Interview with mayor Tom Campbell about the 1971 Gastown Riot.

It was a mess. Mounted police galloping on sidewalks, pedestrians scattered in all directions. Gangs of young people throwing bottles and rocks at police officers. Police hitting people with batons. Ambulances, injuries, and pools of blood marked the streets. Young men laying on the streets with women screaming in grief, others are dragged into waiting police vans.

How did it all go so wrong?

Prior to this otherwise lovely day, the alternative newspaper Georgia Straight and the Youth International Party (Vancouver Yippies) organized a smoke-in to protest against drug laws and a police raid that happened a year earlier at a local youth hostel.

But on this lovely Saturday, 7 August 1971, less than a hundred young people assembled to smoke pot, play music, and hang out at Maple Tree Square at 8:30 pm. By 10 am, Sunday the next morning, almost 2,000 thousand people could be seen hanging out. This was an alarming situation for the more conservative-minded parents and Sunday churchgoers. This 1971 smoke-in protest became the climax of a conflict waiting to happen. A tension-filled the air. It was a rubber band waiting to snap.

Inspector Robert Abercrombie, the senior police officer in-charge at the scene, gave the young people two minutes to leave in a command. When this was ignored, he ordered four of his horseriding officers to go into move the crowd. This was not going to end well, you could feel it in the air.

If you didn’t know, plainclothes police officers are sometimes found who act as provocateurs among crowds to incite resistance. We know for sure the young people began to throw rocks and bottles. Then the police ran into crowds wielding batons. Some of the people caught up in the riot were tourists with children. This is how the riot started, but this is not how it began.

The early ’70s were a transformative time for Gastown, British Columbia. The hippie counterculture was everywhere, influenced by Americans avoiding the Vietnam war draft moving to Vancouver. The hippie counterculture influenced the ideas and lifestyles of Vancouver’s younger city life. The Yippies (or Youth International Party) were a political group based on hippie ideals, which was popular among many of the city’s well-educated youth. Gastown was also a cheap place to find rent — today, it’s an affluent neighborhood. However, many of the older residents didn’t welcome the noise and pot use, as well as the public nudity — keep in mind, Vancouver still has nude beaches.

The long-haired hippie wasn’t always welcomed. Discriminations over various sorts did happen. In 1968, for example, The Hudson’s Bay Company became the first major business to ban hippies from its area restaurant. Management said that hippie customers didn’t spend enough and lingered too long, and the other customers complained.

During a riot, a resisting man with a beard is being carried by four police officers.
Source: Vancouver Sun

To figure out how the 1971 riot started, we have to go to 1970, when Operation Dustpan began.

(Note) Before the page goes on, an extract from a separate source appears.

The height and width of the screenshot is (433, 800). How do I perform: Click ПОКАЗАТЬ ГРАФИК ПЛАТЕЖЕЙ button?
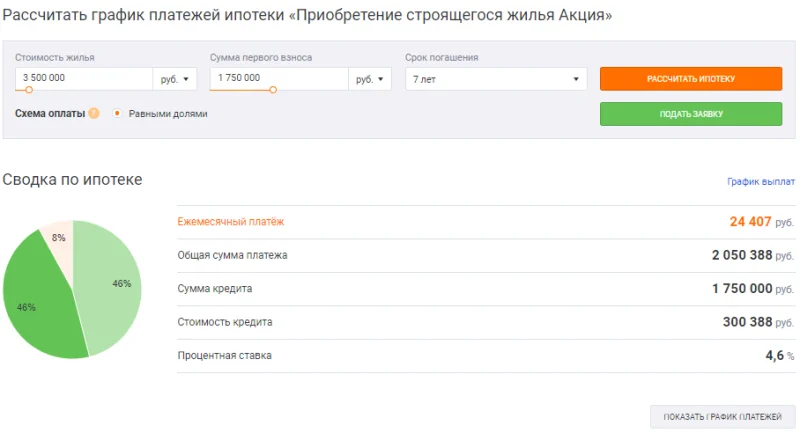tap(722, 416)
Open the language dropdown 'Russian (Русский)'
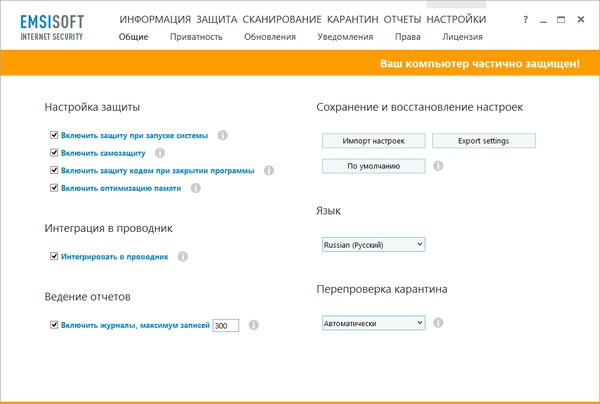 (374, 244)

The Vancouver Police raided a temporary youth hostel at Jericho Base, home to hundreds of hippies refusing an eviction. Police in riot gear forcibly removed them with wailing batons, leaving many injured and homeless.

The public backlash against the police actions in the Gastown Riot had lasting effects. “The cops were beating up people in restaurants, and tourists, and the backlash in the report was so negative that I don’t think (the police) ever got violent with us (Yippies) again,” as Peter Prontzos, one of the original organizers of the Gastown protests, told the Vancouver Sun in 6 August 2021.

In the past, police officers would roughly move protesters in Granville. But after Gastown, the police weren’t violent as a force. In the end, a couple of police were demoted and one protester was sentenced to four months in jail for throwing a brick. The main organizers, Ken Lester and Eric Sommer, were never charged. Even Mayor Campbell was made to leave.

“It was always supposed to be about fun,” said Prontzos. “It was never about confronting the police or whatever.” Today, we remember the Gastown riots in a two-story-high mural by artist Stan Douglas called ‘Abbott & Cordova, August 7, 1971’ at Woodward’s Complex.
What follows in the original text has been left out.